### Input data
------------
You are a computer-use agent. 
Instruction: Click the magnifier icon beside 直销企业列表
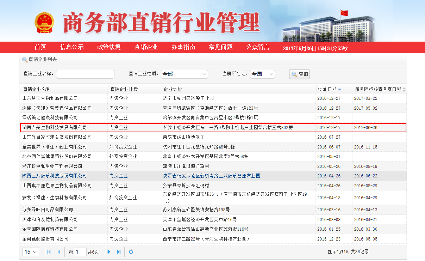(25, 60)
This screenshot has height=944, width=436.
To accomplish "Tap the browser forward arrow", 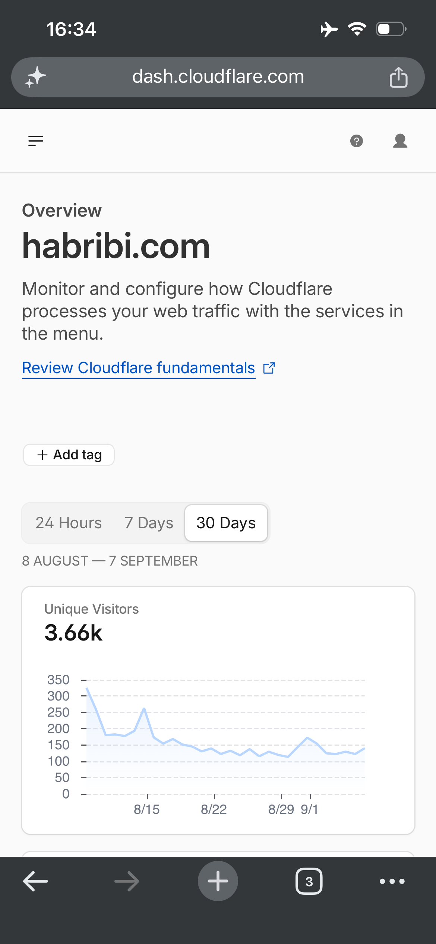I will pos(127,881).
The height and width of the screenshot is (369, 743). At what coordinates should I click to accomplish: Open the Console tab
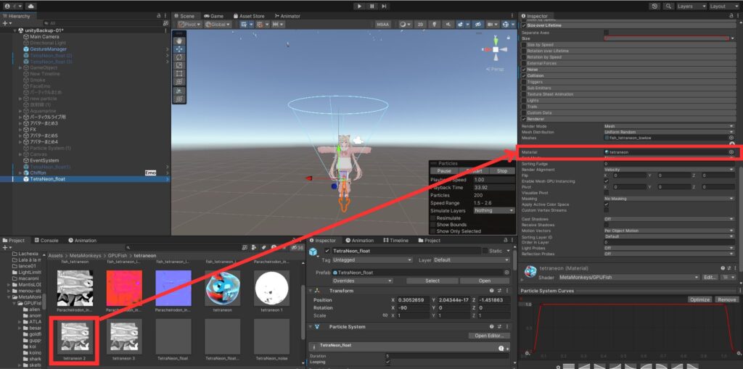[49, 240]
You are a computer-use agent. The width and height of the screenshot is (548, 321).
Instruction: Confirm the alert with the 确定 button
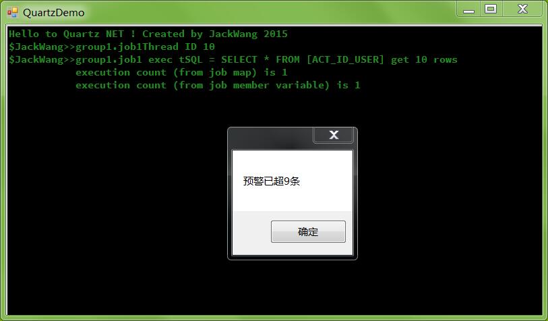308,231
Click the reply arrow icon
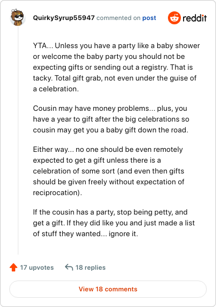The height and width of the screenshot is (307, 216). [69, 267]
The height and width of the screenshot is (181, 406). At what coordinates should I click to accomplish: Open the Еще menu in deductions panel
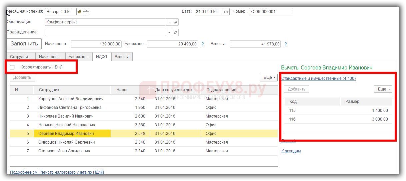click(383, 89)
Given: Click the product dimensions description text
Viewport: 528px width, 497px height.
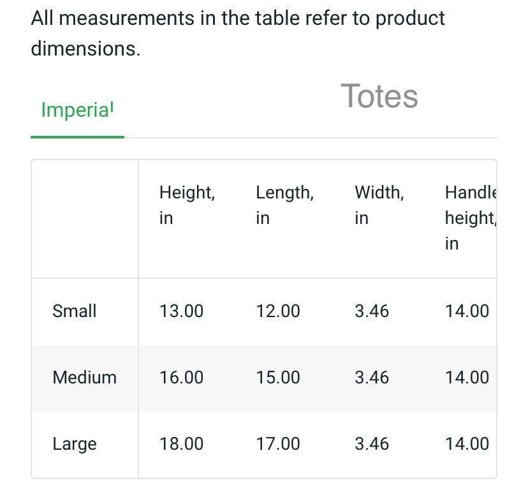Looking at the screenshot, I should 238,33.
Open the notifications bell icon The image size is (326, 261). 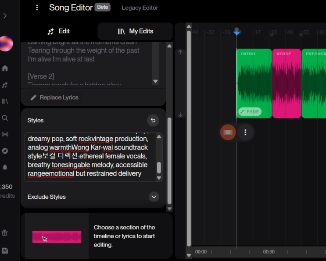pyautogui.click(x=5, y=167)
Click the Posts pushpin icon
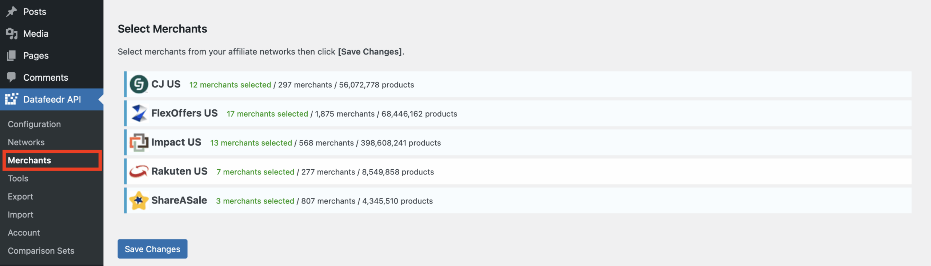This screenshot has height=266, width=931. click(x=12, y=12)
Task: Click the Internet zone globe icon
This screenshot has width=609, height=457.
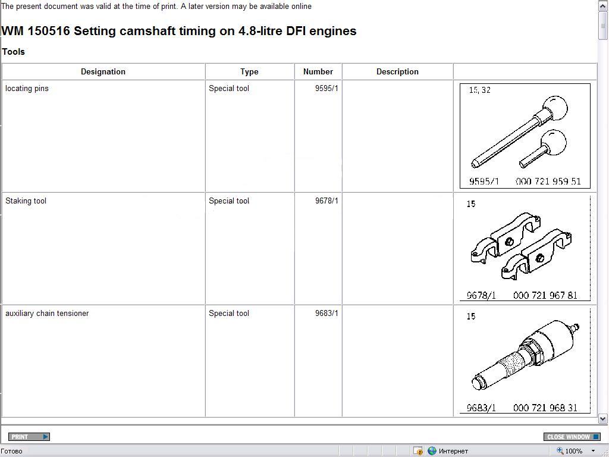Action: click(x=432, y=451)
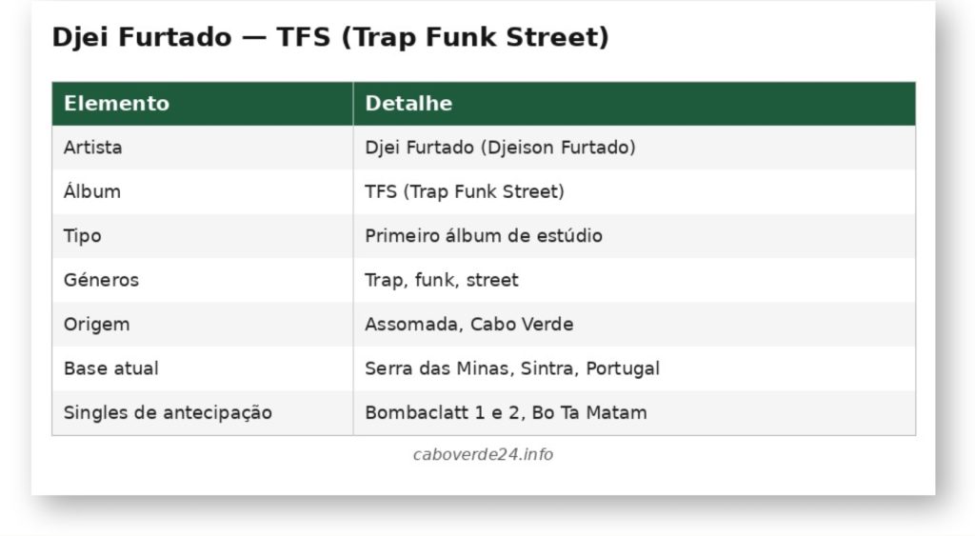This screenshot has width=975, height=536.
Task: Open the caboverde24.info source link
Action: (x=483, y=454)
------------
### Task to complete
How many lines of the material above hold the string "computer"? Reply with the number and nothing else.

### Answer section
2